[Saved data entries]
++++++++++

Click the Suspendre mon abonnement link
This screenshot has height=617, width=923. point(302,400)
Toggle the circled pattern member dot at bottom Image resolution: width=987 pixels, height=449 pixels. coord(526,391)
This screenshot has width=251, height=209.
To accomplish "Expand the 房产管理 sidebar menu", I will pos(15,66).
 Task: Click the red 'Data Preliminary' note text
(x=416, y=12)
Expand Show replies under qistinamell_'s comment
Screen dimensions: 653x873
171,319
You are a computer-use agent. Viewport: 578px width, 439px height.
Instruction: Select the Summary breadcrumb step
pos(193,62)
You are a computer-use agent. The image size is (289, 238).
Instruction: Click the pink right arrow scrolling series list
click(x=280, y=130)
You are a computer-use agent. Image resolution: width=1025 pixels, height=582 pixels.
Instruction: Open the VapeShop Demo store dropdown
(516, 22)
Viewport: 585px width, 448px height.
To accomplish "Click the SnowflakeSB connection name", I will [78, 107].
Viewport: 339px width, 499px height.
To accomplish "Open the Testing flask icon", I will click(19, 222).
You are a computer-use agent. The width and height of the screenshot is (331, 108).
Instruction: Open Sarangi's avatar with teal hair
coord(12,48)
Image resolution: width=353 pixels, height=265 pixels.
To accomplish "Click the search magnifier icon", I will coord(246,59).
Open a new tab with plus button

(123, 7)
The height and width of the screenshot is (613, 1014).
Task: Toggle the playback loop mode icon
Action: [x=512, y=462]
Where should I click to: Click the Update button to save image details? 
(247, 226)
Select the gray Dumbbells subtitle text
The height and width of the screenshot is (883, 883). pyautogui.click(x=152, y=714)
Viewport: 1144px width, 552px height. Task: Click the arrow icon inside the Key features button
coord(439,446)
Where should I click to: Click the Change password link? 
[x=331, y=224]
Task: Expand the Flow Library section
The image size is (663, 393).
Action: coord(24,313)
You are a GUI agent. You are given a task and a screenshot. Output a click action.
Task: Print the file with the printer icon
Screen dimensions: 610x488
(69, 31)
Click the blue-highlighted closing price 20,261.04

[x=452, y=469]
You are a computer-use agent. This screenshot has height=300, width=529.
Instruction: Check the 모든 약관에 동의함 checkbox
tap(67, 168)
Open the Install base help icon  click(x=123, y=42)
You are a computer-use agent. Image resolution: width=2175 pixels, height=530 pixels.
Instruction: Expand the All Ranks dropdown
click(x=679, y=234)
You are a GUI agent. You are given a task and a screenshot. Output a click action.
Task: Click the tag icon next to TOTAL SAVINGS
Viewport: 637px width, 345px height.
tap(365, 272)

++++++++++

• _WHAT YOU NEED TO DO_
Whenever a line of the data includes the word "will", show that line in full.

• _RESULT FOR THIS EXERCISE_
To accomplish "Expand the 房产管理 sidebar menu", I will pos(15,66).
To accomplish "Click the SnowflakeSB connection name", I will [78, 107].
To accomplish "Open the Testing flask icon", I will click(19, 222).
To accomplish "Click the search magnifier icon", I will coord(246,59).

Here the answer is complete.